It’s amazing how little people realize that the ocean is a wilderness without any mercy. They set out in rinky-dink vessels to have some fun or adventure, then find machinery failing and them the subject of a slow and torturous death. The crew of Flor Maria is fortunate enough to be able to flag down a merchant. They haven’t even brought a radio and we discover them waving white flags, somewhere on the amorphous expanse of the Pacific Ocean. We slow down and try to drift along side, fully aware that at any time we might get a bazooka trained on us for our trouble.
“Does anyone speak Spanish?”
“Does anyone speak Spanish?”
“I speak,” says Ludin, popping up from the galley.
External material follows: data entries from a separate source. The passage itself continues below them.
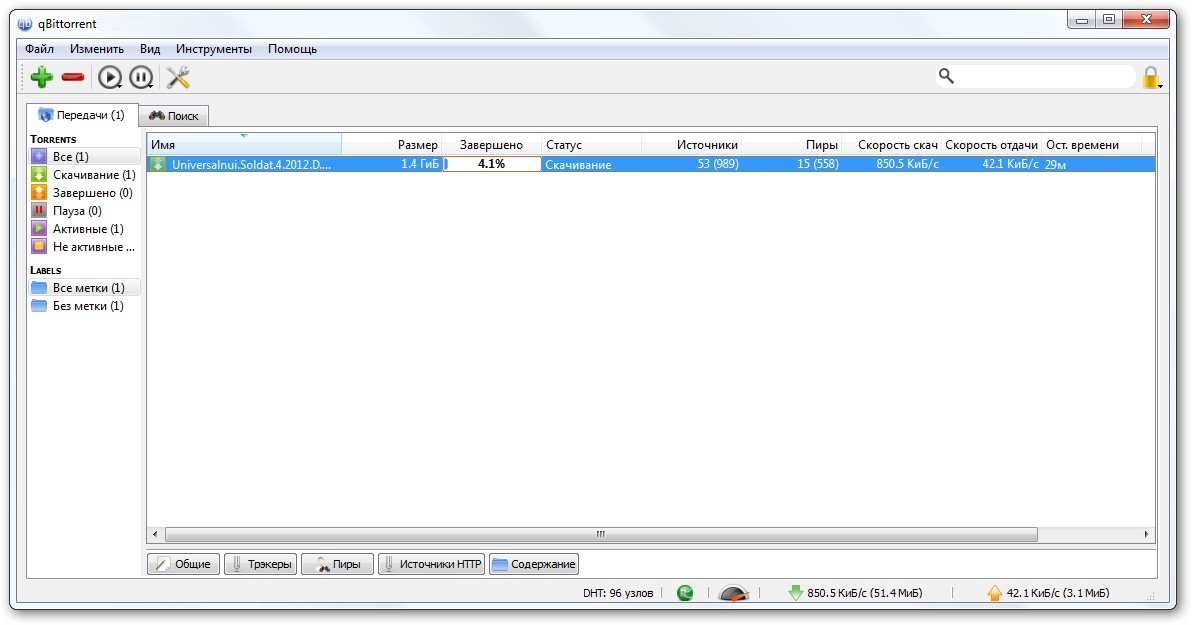
Task: Click the red minus remove torrent icon
Action: tap(73, 77)
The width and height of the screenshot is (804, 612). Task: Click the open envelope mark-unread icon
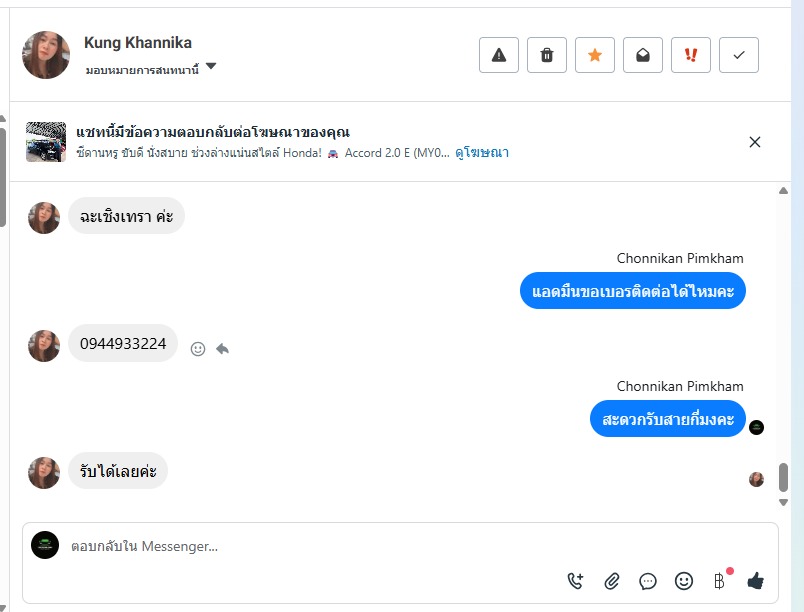[x=643, y=55]
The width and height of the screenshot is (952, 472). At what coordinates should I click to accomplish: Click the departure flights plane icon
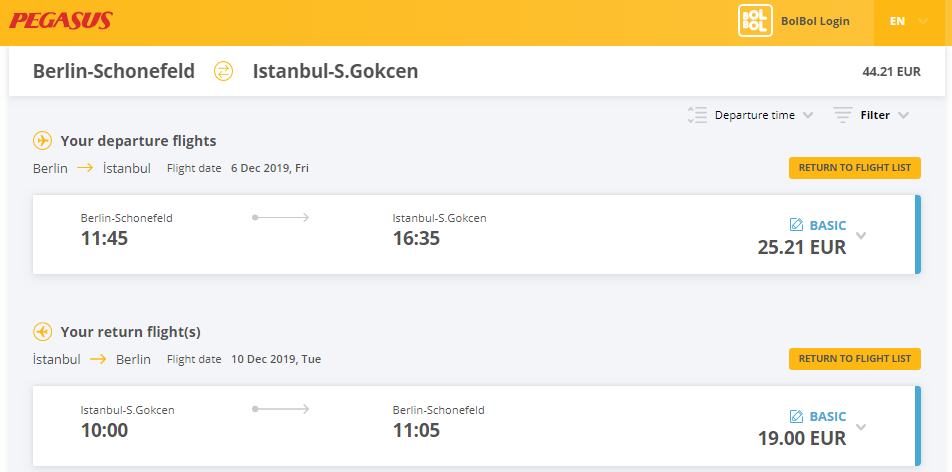tap(42, 141)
He is a small man but he has a voice strong enough to cut steel.
“Ask them politely what their problem is.”
Ludin leans over the railing and thunders, “What you want? You evil Somali bastards!!”
“That wasn’t Spanish.”
“They understand,” says Ludin with a fatherly nod and heads back to the galley.
The crew of the Flor Maria set out on a fishing trip five days ago, lost their water tank and refrigeration. They haven’t eaten in two days and are still a long way from shore. We pitch a line, tie six-packs of Brazilian mineral water to it, and run them over. Bags with bread and fruit follow. Blessings and curses waft from our torrid decks. Then we disconnect and go our separate ways. Soon we are tiny specks on each other’s horizon. The world arches its back between us and spreads its final wilderness like an open hand that lets us go.